------ Trecho do texto ------
ARTIGOS


Por que regredimos em Porto Alegre? (Adeli Sell)

No dia 26 de março de 2018 Porto Alegre faz 246 anos. Esta é uma data que deveria ser para refletirmos sobre Porto Alegre. Me amparo em George Santayana que diz: “os que são incapazes de recordar o passado são condenados a repeti-lo”. Junto as pontas e digo que temos que ser honestos com nós mesmos e reconhecer nossos erros, pensar e não os repetir. 

O último bonde parou na cidade em 8 de março de 1970, às 20h30. Este evento é o ponto de divisão entre a Porto Alegre moderna e a suspensão dela. A entrada dos ônibus foi um momento crasso de mudanças. Hoje temos que repensar o transporte coletivo por ônibus. Não se enxergou a região metropolitana como rede integrada, racionalizando e poluindo menos. A integração de fato do sistema coletivo com a Trensurb também foi um erro.
------
Problema proposto a:
Transcreva do artigo sobre Porto Alegre o trecho que começa em "Por que regredimos" e vai até "foi um erro.".
------ Os dados ------
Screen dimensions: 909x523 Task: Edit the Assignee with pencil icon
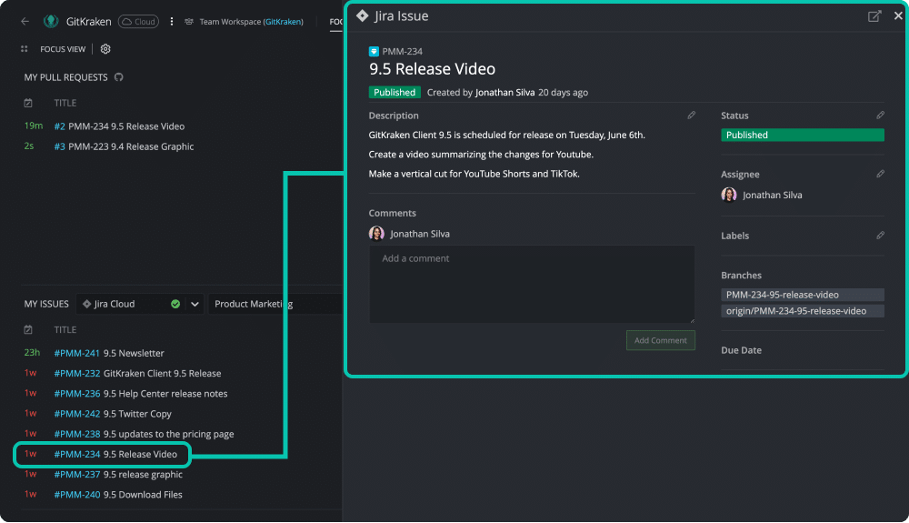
------
------ Os dados ------
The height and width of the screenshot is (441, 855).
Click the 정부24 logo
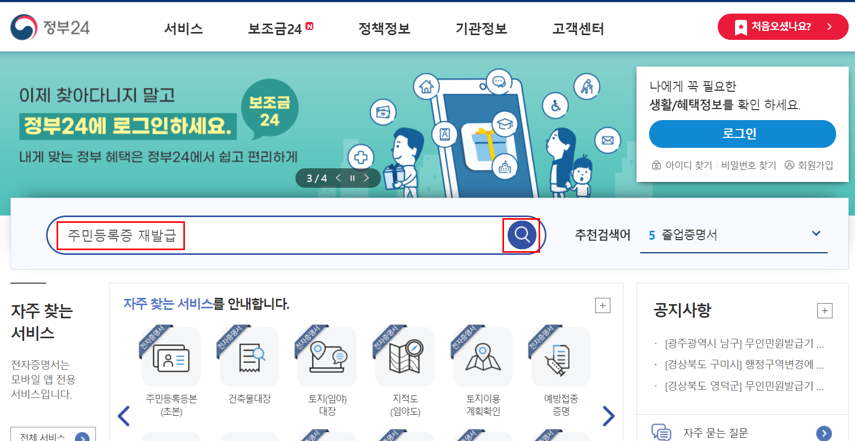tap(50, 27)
------
------ Os dados ------
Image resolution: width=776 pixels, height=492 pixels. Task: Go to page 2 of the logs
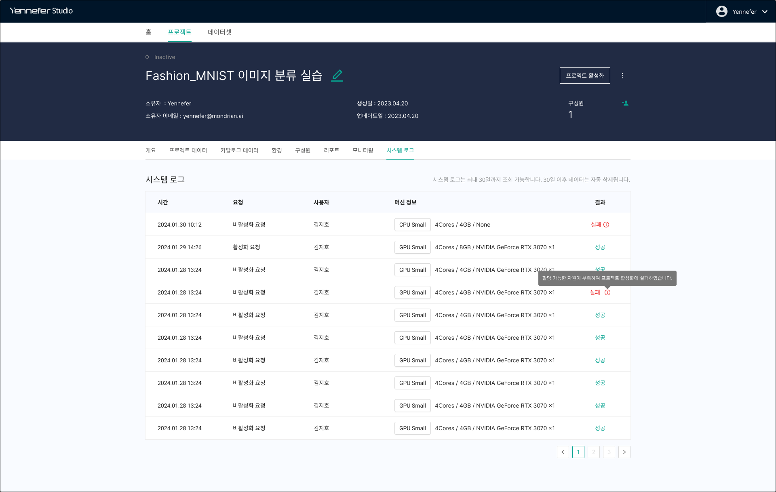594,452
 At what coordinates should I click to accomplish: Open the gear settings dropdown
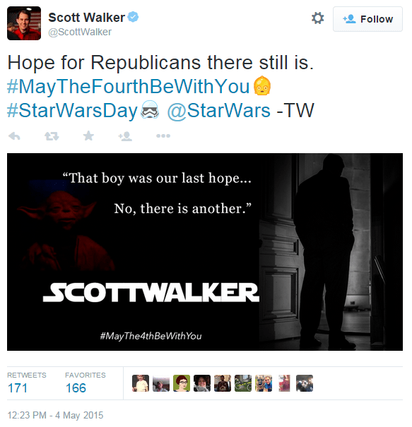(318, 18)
------
Problema proposto b:
Quantas linhas dos registros contêm a palavra "width"? Responda apenas com o número.

Saída esperada a:
Por que regredimos em Porto Alegre? (Adeli Sell)

No dia 26 de março de 2018 Porto Alegre faz 246 anos. Esta é uma data que deveria ser para refletirmos sobre Porto Alegre. Me amparo em George Santayana que diz: “os que são incapazes de recordar o passado são condenados a repeti-lo”. Junto as pontas e digo que temos que ser honestos com nós mesmos e reconhecer nossos erros, pensar e não os repetir. 

O último bonde parou na cidade em 8 de março de 1970, às 20h30. Este evento é o ponto de divisão entre a Porto Alegre moderna e a suspensão dela. A entrada dos ônibus foi um momento crasso de mudanças. Hoje temos que repensar o transporte coletivo por ônibus. Não se enxergou a região metropolitana como rede integrada, racionalizando e poluindo menos. A integração de fato do sistema coletivo com a Trensurb também foi um erro.

Saída esperada b:
2